Prior to and during Bray's probationary period, CPD had a comprehensive sexual harassment policy in effect. Bray claims that she complained on numerous occasions to the alleged perpetrators and to other officers.

These alleged conversations will be discussed in greater detail in the analysis section of this opinion.

On October 24, 2000, one day before her probationary period was to end, City terminated Bray's employment. City claims that it fired Bray because of substandard performance. Bray asserts that her dismissal was in violation of Title VII.

This court now considers City's motion for summary judgment.

STANDARD OF REVIEW

Under Rule 56(c), summary judgment is proper "if the pleadings, depositions, answers to interrogatories, and admissions on file, together with the affidavits, if any, show that. there is no genuine issue as to any material fact and that the moving party is entitled to a judgment as a matter of law." Fed.R.Civ.P. 56(c).

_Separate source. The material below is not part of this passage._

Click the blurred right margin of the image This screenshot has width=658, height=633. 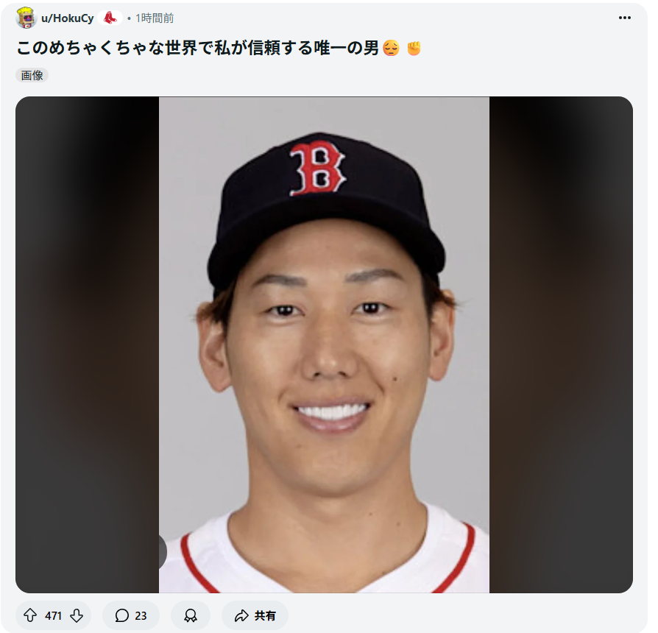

In ruling on a motion for summary judgment, the evidence of the nonmovant must be believed and all justifiable inferences must be drawn in the nonmovant's favor. Anderson v. Liberty Lobby. Inc., 477 U.S. 242, 255, 106 S.Ct. 2505, 2513 (1996). This court's function is not to weigh the evidence and determine the truth of the matter, but to determine whether there is a genuine issue for trial.

A party who bears the burden of proof on a particular issue, however, may not rest on its pleadings, but must affirmatively demonstrate, by specific factual allegations, that there is a genuine issue of material fact that requires trial. Celotex Corp. v. Catrett, 477 U.S. 317, 324, 106 S.Ct. 2548, 2553 (1986). Ihere is no issue for trial "unless there is sufficient evidence favoring the nonmoving party for a jury to return a verdict for that party." Anderson, 477 U.S. at 249, 106 8. Ct. at 2511.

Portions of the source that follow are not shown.